When one discusses electronic and ambient music, reference artists are typically Klaus Schulze, Brian Eno, Steve Roach, Robert Rich, and Alio Die among others. But every so often, we are reminded that this genre is a vast expanse, with much to explore.
Robert Scott Thompson is a formally-educated composer of ambient music who has been recording for over 25 years. His output is voluminous, and often incorporates aspects of electroacoustic and acousmatic music, modern classical, and electronica. Not being familiar with many of his works, I recently had the opportunity to spend some time with two of his more recent releases.
At first blush, Arcana seems like it shares common territory with Roach and Schulze, featuring sweeping synths and pulsating waves of soft sound. But Thompson adds crumbling, distorted structures (shades of Natasha Barrett, perhaps) and clanking percussion into the mix. These more jarring aspects are not dominant nor a constant throughout, but instead add darkness and tension to his pieces.
While Arcana’s foreground music borders on simple ambience at times, subtle discordance and shimmering patterns of sounds result in an ominous, disturbing overall offering. As an example, the fifth track, Unwoven, features slowly-played chimes and tuned percussion, with a synth line and high-frequency, electroacoustics to round things out. Zero Point Field, on the other hand, is a 29-minute Roach-styled drone. In a sense, Arcana is divided between a more acousmatic style on its first half, and a more traditional ambient approach on its second.

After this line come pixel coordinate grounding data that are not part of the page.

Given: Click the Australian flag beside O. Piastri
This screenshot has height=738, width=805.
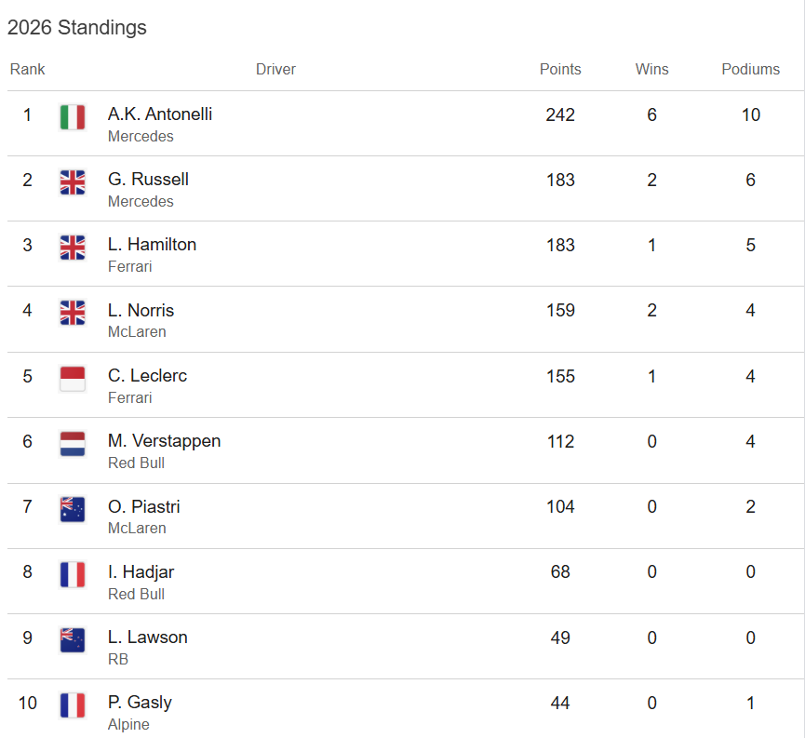Looking at the screenshot, I should [73, 509].
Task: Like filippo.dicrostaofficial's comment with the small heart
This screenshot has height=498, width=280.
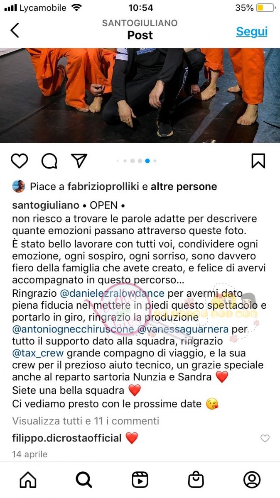Action: click(x=265, y=438)
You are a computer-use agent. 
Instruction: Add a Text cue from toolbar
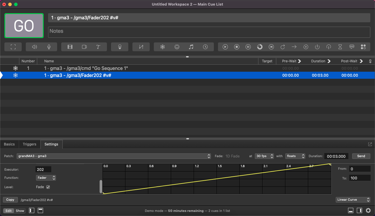98,47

Repeated by Dreams is arguably the more avant-garde album of the two, featuring processed string instruments and effects, voices, and incidental percussion along with synth walls and textures. Themes slowly evolve and fade like haunted, sunlit landscapes of resonances. Novum Organum: Progressive Stages of Certainty, the 35-minute centerpiece of the album, is where Thompson takes the material on a left turn. On this track, the album transitions to a modern classical composition, not unlike the musique concrete that has traditionally been produced by France’s Groupe de Recherches Musicales (GRM). However, the end of the track incorporates bouncy elements of electronica. The remaining tracks combine ambiance and electroacoustics, using background drones with foreground effects.